Task to carry out: Would you write out all the records again, exactly?

Data to examine:
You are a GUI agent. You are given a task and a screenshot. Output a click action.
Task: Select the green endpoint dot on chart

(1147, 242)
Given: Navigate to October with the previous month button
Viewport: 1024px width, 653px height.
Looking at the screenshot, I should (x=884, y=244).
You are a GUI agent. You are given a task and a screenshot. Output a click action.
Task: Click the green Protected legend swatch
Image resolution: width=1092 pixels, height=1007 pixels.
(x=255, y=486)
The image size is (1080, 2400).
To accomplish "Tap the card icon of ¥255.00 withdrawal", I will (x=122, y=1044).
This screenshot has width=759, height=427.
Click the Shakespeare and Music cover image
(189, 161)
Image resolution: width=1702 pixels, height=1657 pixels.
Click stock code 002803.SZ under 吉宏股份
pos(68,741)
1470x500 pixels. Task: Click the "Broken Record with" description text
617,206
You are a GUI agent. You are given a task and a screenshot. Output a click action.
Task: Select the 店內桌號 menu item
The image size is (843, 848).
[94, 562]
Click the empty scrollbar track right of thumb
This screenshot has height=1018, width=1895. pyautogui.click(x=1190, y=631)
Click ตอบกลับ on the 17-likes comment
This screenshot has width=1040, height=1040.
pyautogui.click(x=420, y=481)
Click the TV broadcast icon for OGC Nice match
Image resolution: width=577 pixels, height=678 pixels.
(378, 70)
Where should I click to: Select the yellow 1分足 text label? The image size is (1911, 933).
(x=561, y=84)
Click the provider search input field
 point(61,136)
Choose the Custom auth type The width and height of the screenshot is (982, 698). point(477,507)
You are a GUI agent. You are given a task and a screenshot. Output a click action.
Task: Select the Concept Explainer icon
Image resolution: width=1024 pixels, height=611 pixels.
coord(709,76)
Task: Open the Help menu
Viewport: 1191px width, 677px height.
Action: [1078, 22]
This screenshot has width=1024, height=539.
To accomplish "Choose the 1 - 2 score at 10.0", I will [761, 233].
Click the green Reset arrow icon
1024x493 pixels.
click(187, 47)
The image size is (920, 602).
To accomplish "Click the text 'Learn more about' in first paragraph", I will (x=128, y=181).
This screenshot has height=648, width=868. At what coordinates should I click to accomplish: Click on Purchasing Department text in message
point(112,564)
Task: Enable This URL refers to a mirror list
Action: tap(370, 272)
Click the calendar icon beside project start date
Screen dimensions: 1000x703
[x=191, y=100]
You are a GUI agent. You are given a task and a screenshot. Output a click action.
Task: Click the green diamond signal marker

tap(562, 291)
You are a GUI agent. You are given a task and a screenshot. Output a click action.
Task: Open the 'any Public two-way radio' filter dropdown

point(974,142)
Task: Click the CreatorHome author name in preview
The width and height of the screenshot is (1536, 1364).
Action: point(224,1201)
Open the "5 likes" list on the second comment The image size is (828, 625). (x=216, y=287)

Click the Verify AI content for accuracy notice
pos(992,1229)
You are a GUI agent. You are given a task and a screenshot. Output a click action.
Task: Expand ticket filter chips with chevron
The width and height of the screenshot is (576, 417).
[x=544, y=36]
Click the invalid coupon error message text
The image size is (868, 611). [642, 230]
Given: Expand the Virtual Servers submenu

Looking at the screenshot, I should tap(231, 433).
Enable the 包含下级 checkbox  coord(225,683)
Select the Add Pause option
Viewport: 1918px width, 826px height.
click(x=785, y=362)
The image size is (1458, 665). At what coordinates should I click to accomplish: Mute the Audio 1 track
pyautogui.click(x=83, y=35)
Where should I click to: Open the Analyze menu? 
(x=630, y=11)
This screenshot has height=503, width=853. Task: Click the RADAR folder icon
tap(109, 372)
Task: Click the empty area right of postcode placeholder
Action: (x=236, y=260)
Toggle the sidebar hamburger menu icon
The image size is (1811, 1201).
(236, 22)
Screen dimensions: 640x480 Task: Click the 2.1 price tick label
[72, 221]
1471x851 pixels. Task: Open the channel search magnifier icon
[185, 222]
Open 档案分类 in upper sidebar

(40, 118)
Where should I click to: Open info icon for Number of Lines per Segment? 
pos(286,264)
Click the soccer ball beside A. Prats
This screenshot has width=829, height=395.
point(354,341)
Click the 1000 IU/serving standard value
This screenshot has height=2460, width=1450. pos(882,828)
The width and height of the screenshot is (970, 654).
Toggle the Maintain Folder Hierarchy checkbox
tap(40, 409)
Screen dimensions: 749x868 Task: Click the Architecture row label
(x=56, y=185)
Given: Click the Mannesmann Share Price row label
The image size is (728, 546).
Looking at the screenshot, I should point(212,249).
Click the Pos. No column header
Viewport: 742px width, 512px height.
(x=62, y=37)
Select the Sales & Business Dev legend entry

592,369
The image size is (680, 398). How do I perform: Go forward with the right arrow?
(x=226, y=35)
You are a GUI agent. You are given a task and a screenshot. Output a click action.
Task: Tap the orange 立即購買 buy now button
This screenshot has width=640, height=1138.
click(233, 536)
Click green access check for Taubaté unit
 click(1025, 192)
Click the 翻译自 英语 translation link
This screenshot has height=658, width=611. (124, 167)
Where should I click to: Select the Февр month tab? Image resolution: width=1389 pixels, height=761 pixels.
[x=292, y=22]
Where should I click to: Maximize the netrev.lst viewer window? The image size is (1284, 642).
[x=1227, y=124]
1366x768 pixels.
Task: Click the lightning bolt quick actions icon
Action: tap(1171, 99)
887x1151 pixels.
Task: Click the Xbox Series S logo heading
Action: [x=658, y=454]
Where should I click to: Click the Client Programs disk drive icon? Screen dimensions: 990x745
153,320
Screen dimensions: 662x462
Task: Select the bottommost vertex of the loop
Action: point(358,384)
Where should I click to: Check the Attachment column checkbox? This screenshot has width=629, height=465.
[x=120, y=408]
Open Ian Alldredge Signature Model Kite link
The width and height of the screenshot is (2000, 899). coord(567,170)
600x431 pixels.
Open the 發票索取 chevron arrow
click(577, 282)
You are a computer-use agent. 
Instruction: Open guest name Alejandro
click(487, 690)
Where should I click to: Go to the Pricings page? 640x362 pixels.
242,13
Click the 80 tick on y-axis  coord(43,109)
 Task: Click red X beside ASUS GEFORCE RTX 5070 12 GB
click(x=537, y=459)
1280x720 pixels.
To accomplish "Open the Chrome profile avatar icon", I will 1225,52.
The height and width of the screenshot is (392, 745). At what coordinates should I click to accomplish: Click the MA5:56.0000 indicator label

Solution:
You are a GUI agent. You are given a task and a screenshot. Output a click action.
Task: Select the green endpoint dot on chart

(1147, 242)
Given: Navigate to October with the previous month button
Viewport: 1024px width, 653px height.
Looking at the screenshot, I should (x=884, y=244).
You are a GUI agent. You are given a task and a screenshot. Output a click action.
Task: Click the green Protected legend swatch
Image resolution: width=1092 pixels, height=1007 pixels.
(x=255, y=486)
The image size is (1080, 2400).
To accomplish "Tap the card icon of ¥255.00 withdrawal", I will (x=122, y=1044).
This screenshot has width=759, height=427.
Click the Shakespeare and Music cover image
(189, 161)
Image resolution: width=1702 pixels, height=1657 pixels.
Click stock code 002803.SZ under 吉宏股份
pos(68,741)
1470x500 pixels. Task: Click the "Broken Record with" description text
617,206
You are a GUI agent. You are given a task and a screenshot. Output a click action.
Task: Select the 店內桌號 menu item
The image size is (843, 848).
[94, 562]
Click the empty scrollbar track right of thumb
This screenshot has height=1018, width=1895. pyautogui.click(x=1190, y=631)
Click ตอบกลับ on the 17-likes comment
This screenshot has width=1040, height=1040.
pyautogui.click(x=420, y=481)
Click the TV broadcast icon for OGC Nice match
Image resolution: width=577 pixels, height=678 pixels.
(378, 70)
Where should I click to: Select the yellow 1分足 text label? The image size is (1911, 933).
(x=561, y=84)
Click the provider search input field
 point(61,136)
Choose the Custom auth type The width and height of the screenshot is (982, 698). point(477,507)
You are a GUI agent. You are given a task and a screenshot. Output a click action.
Task: Select the Concept Explainer icon
Image resolution: width=1024 pixels, height=611 pixels.
coord(709,76)
Task: Open the Help menu
Viewport: 1191px width, 677px height.
Action: [1078, 22]
This screenshot has width=1024, height=539.
To accomplish "Choose the 1 - 2 score at 10.0", I will [761, 233].
Click the green Reset arrow icon
1024x493 pixels.
click(187, 47)
The image size is (920, 602).
To accomplish "Click the text 'Learn more about' in first paragraph", I will (x=128, y=181).
This screenshot has height=648, width=868. At what coordinates should I click to accomplish: Click on Purchasing Department text in message
point(112,564)
Task: Enable This URL refers to a mirror list
Action: tap(370, 272)
Click the calendar icon beside project start date
Screen dimensions: 1000x703
[x=191, y=100]
You are a GUI agent. You are given a task and a screenshot. Output a click action.
Task: Click the green diamond signal marker

tap(562, 291)
You are a GUI agent. You are given a task and a screenshot. Output a click action.
Task: Open the 'any Public two-way radio' filter dropdown

point(974,142)
Task: Click the CreatorHome author name in preview
The width and height of the screenshot is (1536, 1364).
Action: point(224,1201)
Open the "5 likes" list on the second comment The image size is (828, 625). (x=216, y=287)

Click the Verify AI content for accuracy notice
pos(992,1229)
You are a GUI agent. You are given a task and a screenshot. Output a click action.
Task: Expand ticket filter chips with chevron
The width and height of the screenshot is (576, 417).
[x=544, y=36]
Click the invalid coupon error message text
The image size is (868, 611). [642, 230]
Given: Expand the Virtual Servers submenu

Looking at the screenshot, I should tap(231, 433).
Enable the 包含下级 checkbox  coord(225,683)
Select the Add Pause option
Viewport: 1918px width, 826px height.
click(x=785, y=362)
The image size is (1458, 665). At what coordinates should I click to accomplish: Mute the Audio 1 track
pyautogui.click(x=83, y=35)
Where should I click to: Open the Analyze menu? 
(x=630, y=11)
This screenshot has height=503, width=853. Task: Click the RADAR folder icon
tap(109, 372)
Task: Click the empty area right of postcode placeholder
Action: (x=236, y=260)
Toggle the sidebar hamburger menu icon
The image size is (1811, 1201).
(236, 22)
Screen dimensions: 640x480 Task: Click the 2.1 price tick label
[72, 221]
1471x851 pixels. Task: Open the channel search magnifier icon
[185, 222]
Open 档案分类 in upper sidebar

(40, 118)
Where should I click to: Open info icon for Number of Lines per Segment? 
pos(286,264)
Click the soccer ball beside A. Prats
This screenshot has width=829, height=395.
point(354,341)
Click the 1000 IU/serving standard value
This screenshot has height=2460, width=1450. pos(882,828)
The width and height of the screenshot is (970, 654).
Toggle the Maintain Folder Hierarchy checkbox
tap(40, 409)
Screen dimensions: 749x868 Task: Click the Architecture row label
(x=56, y=185)
Given: Click the Mannesmann Share Price row label
The image size is (728, 546).
Looking at the screenshot, I should point(212,249).
Click the Pos. No column header
Viewport: 742px width, 512px height.
(x=62, y=37)
Select the Sales & Business Dev legend entry

592,369
The image size is (680, 398). How do I perform: Go forward with the right arrow?
(x=226, y=35)
You are a GUI agent. You are given a task and a screenshot. Output a click action.
Task: Tap the orange 立即購買 buy now button
This screenshot has width=640, height=1138.
click(233, 536)
Click green access check for Taubaté unit
 click(1025, 192)
Click the 翻译自 英语 translation link
This screenshot has height=658, width=611. (124, 167)
Where should I click to: Select the Февр month tab? Image resolution: width=1389 pixels, height=761 pixels.
[x=292, y=22]
Where should I click to: Maximize the netrev.lst viewer window? The image size is (1284, 642).
[x=1227, y=124]
1366x768 pixels.
Task: Click the lightning bolt quick actions icon
Action: tap(1171, 99)
887x1151 pixels.
Task: Click the Xbox Series S logo heading
Action: [x=658, y=454]
Where should I click to: Click the Client Programs disk drive icon? Screen dimensions: 990x745
153,320
Screen dimensions: 662x462
Task: Select the bottommost vertex of the loop
Action: point(358,384)
Where should I click to: Check the Attachment column checkbox? This screenshot has width=629, height=465.
[x=120, y=408]
Open Ian Alldredge Signature Model Kite link
The width and height of the screenshot is (2000, 899). coord(567,170)
600x431 pixels.
Open the 發票索取 chevron arrow
click(577, 282)
You are a computer-use agent. 
Instruction: Open guest name Alejandro
click(487, 690)
Where should I click to: Go to the Pricings page? 640x362 pixels.
242,13
Click the 80 tick on y-axis  coord(43,109)
 Task: Click red X beside ASUS GEFORCE RTX 5070 12 GB
click(x=537, y=459)
1280x720 pixels.
To accomplish "Open the Chrome profile avatar icon", I will 1225,52.
The height and width of the screenshot is (392, 745). At what coordinates should I click to accomplish: Click the MA5:56.0000 indicator label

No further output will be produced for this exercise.